Source material Block Start

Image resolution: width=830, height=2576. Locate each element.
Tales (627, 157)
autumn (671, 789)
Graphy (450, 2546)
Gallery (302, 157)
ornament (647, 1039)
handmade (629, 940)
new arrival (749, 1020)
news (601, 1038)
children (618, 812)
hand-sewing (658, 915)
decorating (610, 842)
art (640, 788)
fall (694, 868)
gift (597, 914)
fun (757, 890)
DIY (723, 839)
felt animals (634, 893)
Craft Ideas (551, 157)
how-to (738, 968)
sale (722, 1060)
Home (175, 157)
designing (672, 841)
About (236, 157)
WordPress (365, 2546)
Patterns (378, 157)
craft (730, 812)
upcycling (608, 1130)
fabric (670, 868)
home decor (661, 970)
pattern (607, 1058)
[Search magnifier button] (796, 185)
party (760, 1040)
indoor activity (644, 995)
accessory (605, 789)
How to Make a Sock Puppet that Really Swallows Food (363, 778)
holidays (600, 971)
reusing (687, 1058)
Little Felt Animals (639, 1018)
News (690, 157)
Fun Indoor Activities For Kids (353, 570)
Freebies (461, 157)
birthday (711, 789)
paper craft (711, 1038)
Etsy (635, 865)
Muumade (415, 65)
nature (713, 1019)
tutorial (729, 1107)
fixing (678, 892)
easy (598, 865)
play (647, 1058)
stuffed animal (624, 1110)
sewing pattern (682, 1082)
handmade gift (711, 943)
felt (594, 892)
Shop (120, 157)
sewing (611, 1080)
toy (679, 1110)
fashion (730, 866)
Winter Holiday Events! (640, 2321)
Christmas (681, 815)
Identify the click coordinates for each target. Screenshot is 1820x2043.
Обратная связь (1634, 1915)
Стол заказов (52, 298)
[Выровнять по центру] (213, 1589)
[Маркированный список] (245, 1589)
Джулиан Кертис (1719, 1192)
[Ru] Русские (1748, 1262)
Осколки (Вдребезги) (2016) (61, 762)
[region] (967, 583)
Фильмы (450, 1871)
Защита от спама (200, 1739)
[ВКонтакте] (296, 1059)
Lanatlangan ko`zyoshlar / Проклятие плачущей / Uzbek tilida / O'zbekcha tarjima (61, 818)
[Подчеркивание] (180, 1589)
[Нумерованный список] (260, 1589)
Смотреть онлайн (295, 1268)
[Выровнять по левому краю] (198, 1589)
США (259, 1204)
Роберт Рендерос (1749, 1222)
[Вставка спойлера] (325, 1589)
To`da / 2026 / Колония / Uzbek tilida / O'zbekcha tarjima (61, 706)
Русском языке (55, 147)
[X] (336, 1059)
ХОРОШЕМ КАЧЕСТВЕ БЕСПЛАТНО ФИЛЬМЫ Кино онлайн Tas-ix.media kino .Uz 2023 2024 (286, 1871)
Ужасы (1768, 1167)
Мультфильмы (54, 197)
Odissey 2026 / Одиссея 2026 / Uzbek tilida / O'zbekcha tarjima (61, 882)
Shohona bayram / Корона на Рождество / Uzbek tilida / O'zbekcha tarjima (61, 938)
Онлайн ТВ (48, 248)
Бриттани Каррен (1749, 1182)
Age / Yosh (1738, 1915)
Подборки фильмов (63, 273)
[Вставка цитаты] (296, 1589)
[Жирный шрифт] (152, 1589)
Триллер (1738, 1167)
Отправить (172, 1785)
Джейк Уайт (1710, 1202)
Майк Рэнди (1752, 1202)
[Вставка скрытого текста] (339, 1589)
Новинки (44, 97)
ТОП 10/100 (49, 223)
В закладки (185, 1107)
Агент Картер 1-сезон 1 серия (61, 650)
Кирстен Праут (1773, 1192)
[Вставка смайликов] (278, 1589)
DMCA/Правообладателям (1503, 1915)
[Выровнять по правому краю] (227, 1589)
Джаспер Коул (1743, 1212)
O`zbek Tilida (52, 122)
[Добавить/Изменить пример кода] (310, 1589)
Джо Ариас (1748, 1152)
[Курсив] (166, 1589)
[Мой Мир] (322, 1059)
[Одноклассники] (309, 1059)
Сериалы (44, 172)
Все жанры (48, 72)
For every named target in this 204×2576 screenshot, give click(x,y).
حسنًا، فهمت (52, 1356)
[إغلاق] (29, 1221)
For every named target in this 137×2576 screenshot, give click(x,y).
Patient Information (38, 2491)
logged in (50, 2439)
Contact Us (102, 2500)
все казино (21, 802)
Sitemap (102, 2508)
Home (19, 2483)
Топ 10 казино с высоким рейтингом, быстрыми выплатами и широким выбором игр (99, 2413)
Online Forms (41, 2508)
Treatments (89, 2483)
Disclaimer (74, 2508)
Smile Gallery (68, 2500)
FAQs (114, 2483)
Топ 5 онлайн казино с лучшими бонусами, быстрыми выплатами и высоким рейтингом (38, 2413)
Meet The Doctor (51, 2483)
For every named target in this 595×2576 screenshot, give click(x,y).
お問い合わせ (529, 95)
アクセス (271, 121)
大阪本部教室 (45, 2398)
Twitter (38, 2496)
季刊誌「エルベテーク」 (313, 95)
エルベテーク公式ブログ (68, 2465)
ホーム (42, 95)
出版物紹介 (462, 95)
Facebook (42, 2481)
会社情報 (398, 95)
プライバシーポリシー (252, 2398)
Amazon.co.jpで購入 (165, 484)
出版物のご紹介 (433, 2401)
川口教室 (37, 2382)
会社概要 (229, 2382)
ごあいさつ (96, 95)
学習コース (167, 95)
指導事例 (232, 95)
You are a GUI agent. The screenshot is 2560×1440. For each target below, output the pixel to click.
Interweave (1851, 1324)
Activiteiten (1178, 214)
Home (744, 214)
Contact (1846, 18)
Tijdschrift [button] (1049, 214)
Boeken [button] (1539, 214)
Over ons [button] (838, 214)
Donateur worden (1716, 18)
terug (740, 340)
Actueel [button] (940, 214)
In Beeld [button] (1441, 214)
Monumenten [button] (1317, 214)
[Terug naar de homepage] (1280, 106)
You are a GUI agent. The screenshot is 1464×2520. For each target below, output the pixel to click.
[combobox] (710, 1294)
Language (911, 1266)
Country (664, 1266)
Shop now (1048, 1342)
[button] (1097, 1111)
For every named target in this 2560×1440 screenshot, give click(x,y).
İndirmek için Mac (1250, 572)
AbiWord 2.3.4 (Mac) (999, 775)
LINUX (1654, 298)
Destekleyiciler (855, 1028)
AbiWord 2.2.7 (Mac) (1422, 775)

Source material Block End

Above are some records; copy exactly the lines from the one with "Meet The Doctor (51, 2483)" through the one with "指導事例 (232, 95)", both included, and no others.

Meet The Doctor (51, 2483)
For every named target in this 595×2576 screenshot, give click(x,y).
お問い合わせ (529, 95)
アクセス (271, 121)
大阪本部教室 (45, 2398)
Twitter (38, 2496)
季刊誌「エルベテーク」 (313, 95)
エルベテーク公式ブログ (68, 2465)
ホーム (42, 95)
出版物紹介 (462, 95)
Facebook (42, 2481)
会社情報 (398, 95)
プライバシーポリシー (252, 2398)
Amazon.co.jpで購入 (165, 484)
出版物のご紹介 (433, 2401)
川口教室 (37, 2382)
会社概要 (229, 2382)
ごあいさつ (96, 95)
学習コース (167, 95)
指導事例 (232, 95)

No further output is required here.